:: Stored records
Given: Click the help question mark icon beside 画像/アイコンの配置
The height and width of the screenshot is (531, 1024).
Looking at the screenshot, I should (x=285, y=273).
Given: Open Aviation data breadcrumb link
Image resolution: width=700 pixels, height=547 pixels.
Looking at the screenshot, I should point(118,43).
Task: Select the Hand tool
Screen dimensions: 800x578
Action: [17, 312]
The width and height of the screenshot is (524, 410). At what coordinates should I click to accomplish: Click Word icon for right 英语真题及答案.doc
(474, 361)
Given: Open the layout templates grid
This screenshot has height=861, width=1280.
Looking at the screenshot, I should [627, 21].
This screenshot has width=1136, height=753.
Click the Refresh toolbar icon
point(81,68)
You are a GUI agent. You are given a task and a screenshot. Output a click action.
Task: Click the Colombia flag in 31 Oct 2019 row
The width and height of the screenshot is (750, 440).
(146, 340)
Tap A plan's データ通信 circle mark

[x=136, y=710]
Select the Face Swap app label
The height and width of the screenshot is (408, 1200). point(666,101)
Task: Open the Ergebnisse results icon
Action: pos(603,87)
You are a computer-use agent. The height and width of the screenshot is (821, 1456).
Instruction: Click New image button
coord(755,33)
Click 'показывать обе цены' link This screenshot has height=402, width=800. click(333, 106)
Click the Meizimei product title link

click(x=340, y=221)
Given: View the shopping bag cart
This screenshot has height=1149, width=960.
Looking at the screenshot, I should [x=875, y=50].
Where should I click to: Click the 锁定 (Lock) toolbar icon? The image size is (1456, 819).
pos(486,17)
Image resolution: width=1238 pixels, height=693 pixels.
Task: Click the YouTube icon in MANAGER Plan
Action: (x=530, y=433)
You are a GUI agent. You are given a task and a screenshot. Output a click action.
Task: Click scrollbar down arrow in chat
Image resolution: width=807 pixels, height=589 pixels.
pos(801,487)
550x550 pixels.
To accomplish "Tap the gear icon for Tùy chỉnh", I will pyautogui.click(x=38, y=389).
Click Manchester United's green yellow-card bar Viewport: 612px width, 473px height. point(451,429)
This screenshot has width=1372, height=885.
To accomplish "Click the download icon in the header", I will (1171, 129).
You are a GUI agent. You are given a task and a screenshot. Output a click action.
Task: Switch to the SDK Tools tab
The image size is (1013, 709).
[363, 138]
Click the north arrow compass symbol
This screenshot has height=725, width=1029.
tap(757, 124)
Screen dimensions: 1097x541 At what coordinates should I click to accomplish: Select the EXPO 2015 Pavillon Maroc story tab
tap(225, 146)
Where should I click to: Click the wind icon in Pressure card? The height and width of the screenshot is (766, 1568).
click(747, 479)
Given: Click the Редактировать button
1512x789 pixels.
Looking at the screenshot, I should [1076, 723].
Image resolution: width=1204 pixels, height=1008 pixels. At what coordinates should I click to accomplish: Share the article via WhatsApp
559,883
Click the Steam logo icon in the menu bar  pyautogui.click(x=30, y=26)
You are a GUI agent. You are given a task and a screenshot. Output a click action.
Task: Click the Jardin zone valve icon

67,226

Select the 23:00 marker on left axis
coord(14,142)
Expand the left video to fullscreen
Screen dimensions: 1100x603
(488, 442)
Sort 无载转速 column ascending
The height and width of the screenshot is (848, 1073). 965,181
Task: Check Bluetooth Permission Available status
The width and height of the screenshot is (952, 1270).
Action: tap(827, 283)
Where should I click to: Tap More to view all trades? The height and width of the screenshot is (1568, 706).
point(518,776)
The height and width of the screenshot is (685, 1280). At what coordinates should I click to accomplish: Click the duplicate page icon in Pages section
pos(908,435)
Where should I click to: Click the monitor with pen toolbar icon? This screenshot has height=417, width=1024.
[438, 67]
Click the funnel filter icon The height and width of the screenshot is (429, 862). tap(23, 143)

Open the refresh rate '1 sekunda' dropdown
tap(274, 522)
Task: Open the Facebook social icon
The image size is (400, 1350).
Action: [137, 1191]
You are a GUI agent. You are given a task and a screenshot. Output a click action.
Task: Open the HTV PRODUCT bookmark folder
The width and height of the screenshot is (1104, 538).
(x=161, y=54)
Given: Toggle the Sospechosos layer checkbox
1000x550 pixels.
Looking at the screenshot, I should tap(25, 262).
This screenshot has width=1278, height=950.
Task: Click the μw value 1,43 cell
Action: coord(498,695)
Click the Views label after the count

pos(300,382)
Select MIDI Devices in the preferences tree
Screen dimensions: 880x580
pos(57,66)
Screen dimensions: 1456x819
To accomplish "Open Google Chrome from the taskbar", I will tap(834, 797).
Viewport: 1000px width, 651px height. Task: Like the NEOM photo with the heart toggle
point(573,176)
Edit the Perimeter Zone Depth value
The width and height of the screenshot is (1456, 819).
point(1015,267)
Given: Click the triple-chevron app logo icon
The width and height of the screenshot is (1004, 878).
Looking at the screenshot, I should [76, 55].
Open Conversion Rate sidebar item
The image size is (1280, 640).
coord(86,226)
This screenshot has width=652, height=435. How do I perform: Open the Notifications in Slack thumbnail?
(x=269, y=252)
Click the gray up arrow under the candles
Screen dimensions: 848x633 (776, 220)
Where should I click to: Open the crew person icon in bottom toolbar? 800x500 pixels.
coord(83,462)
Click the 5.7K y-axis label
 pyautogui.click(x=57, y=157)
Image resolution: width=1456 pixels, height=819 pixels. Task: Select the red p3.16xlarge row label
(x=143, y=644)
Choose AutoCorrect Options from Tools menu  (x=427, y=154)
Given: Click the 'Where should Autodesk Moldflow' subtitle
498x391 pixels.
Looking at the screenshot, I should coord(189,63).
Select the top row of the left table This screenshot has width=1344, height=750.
::::
What is asked | Rewrite the listing above, replacing "GUI agent" with "UI agent" and leaving everything else unchanged.

Full output |
Given: Click the help question mark icon beside 画像/アイコンの配置
The height and width of the screenshot is (531, 1024).
Looking at the screenshot, I should (x=285, y=273).
Given: Open Aviation data breadcrumb link
Image resolution: width=700 pixels, height=547 pixels.
Looking at the screenshot, I should point(118,43).
Task: Select the Hand tool
Screen dimensions: 800x578
Action: [17, 312]
The width and height of the screenshot is (524, 410). At what coordinates should I click to accomplish: Click Word icon for right 英语真题及答案.doc
(474, 361)
Given: Open the layout templates grid
This screenshot has height=861, width=1280.
Looking at the screenshot, I should [627, 21].
This screenshot has width=1136, height=753.
Click the Refresh toolbar icon
point(81,68)
You are a UI agent. You are given a task and a screenshot. Output a click action.
Task: Click the Colombia flag in 31 Oct 2019 row
The width and height of the screenshot is (750, 440).
(146, 340)
Tap A plan's データ通信 circle mark

[x=136, y=710]
Select the Face Swap app label
The height and width of the screenshot is (408, 1200). point(666,101)
Task: Open the Ergebnisse results icon
Action: pos(603,87)
You are a computer-use agent. The height and width of the screenshot is (821, 1456).
Instruction: Click New image button
coord(755,33)
Click 'показывать обе цены' link This screenshot has height=402, width=800. click(333, 106)
Click the Meizimei product title link

click(x=340, y=221)
Given: View the shopping bag cart
This screenshot has height=1149, width=960.
Looking at the screenshot, I should [x=875, y=50].
Where should I click to: Click the 锁定 (Lock) toolbar icon? The image size is (1456, 819).
pos(486,17)
Image resolution: width=1238 pixels, height=693 pixels.
Task: Click the YouTube icon in MANAGER Plan
Action: (x=530, y=433)
You are a UI agent. You are given a task and a screenshot. Output a click action.
Task: Click scrollbar down arrow in chat
Image resolution: width=807 pixels, height=589 pixels.
pos(801,487)
550x550 pixels.
To accomplish "Tap the gear icon for Tùy chỉnh", I will pyautogui.click(x=38, y=389).
Click Manchester United's green yellow-card bar Viewport: 612px width, 473px height. point(451,429)
This screenshot has width=1372, height=885.
To accomplish "Click the download icon in the header", I will (1171, 129).
You are a UI agent. You are given a task and a screenshot. Output a click action.
Task: Switch to the SDK Tools tab
The image size is (1013, 709).
[363, 138]
Click the north arrow compass symbol
This screenshot has height=725, width=1029.
tap(757, 124)
Screen dimensions: 1097x541 At what coordinates should I click to accomplish: Select the EXPO 2015 Pavillon Maroc story tab
tap(225, 146)
Where should I click to: Click the wind icon in Pressure card? The height and width of the screenshot is (766, 1568).
click(747, 479)
Given: Click the Редактировать button
1512x789 pixels.
Looking at the screenshot, I should [1076, 723].
Image resolution: width=1204 pixels, height=1008 pixels. At what coordinates should I click to accomplish: Share the article via WhatsApp
559,883
Click the Steam logo icon in the menu bar  pyautogui.click(x=30, y=26)
You are a UI agent. You are given a task and a screenshot. Output a click action.
Task: Click the Jardin zone valve icon

67,226

Select the 23:00 marker on left axis
coord(14,142)
Expand the left video to fullscreen
Screen dimensions: 1100x603
(488, 442)
Sort 无载转速 column ascending
The height and width of the screenshot is (848, 1073). 965,181
Task: Check Bluetooth Permission Available status
The width and height of the screenshot is (952, 1270).
Action: tap(827, 283)
Where should I click to: Tap More to view all trades? The height and width of the screenshot is (1568, 706).
point(518,776)
The height and width of the screenshot is (685, 1280). At what coordinates should I click to accomplish: Click the duplicate page icon in Pages section
pos(908,435)
Where should I click to: Click the monitor with pen toolbar icon? This screenshot has height=417, width=1024.
[438, 67]
Click the funnel filter icon The height and width of the screenshot is (429, 862). tap(23, 143)

Open the refresh rate '1 sekunda' dropdown
tap(274, 522)
Task: Open the Facebook social icon
The image size is (400, 1350).
Action: [137, 1191]
You are a UI agent. You are given a task and a screenshot. Output a click action.
Task: Open the HTV PRODUCT bookmark folder
The width and height of the screenshot is (1104, 538).
(x=161, y=54)
Given: Toggle the Sospechosos layer checkbox
1000x550 pixels.
Looking at the screenshot, I should tap(25, 262).
This screenshot has width=1278, height=950.
Task: Click the μw value 1,43 cell
Action: coord(498,695)
Click the Views label after the count

pos(300,382)
Select MIDI Devices in the preferences tree
Screen dimensions: 880x580
pos(57,66)
Screen dimensions: 1456x819
To accomplish "Open Google Chrome from the taskbar", I will tap(834, 797).
Viewport: 1000px width, 651px height. Task: Like the NEOM photo with the heart toggle
point(573,176)
Edit the Perimeter Zone Depth value
The width and height of the screenshot is (1456, 819).
point(1015,267)
Given: Click the triple-chevron app logo icon
The width and height of the screenshot is (1004, 878).
Looking at the screenshot, I should [76, 55].
Open Conversion Rate sidebar item
The image size is (1280, 640).
coord(86,226)
This screenshot has width=652, height=435. How do I perform: Open the Notifications in Slack thumbnail?
(x=269, y=252)
Click the gray up arrow under the candles
Screen dimensions: 848x633 (776, 220)
Where should I click to: Open the crew person icon in bottom toolbar? 800x500 pixels.
coord(83,462)
Click the 5.7K y-axis label
 pyautogui.click(x=57, y=157)
Image resolution: width=1456 pixels, height=819 pixels. Task: Select the red p3.16xlarge row label
(x=143, y=644)
Choose AutoCorrect Options from Tools menu  (x=427, y=154)
Given: Click the 'Where should Autodesk Moldflow' subtitle
498x391 pixels.
Looking at the screenshot, I should coord(189,63).
Select the top row of the left table This screenshot has width=1344, height=750.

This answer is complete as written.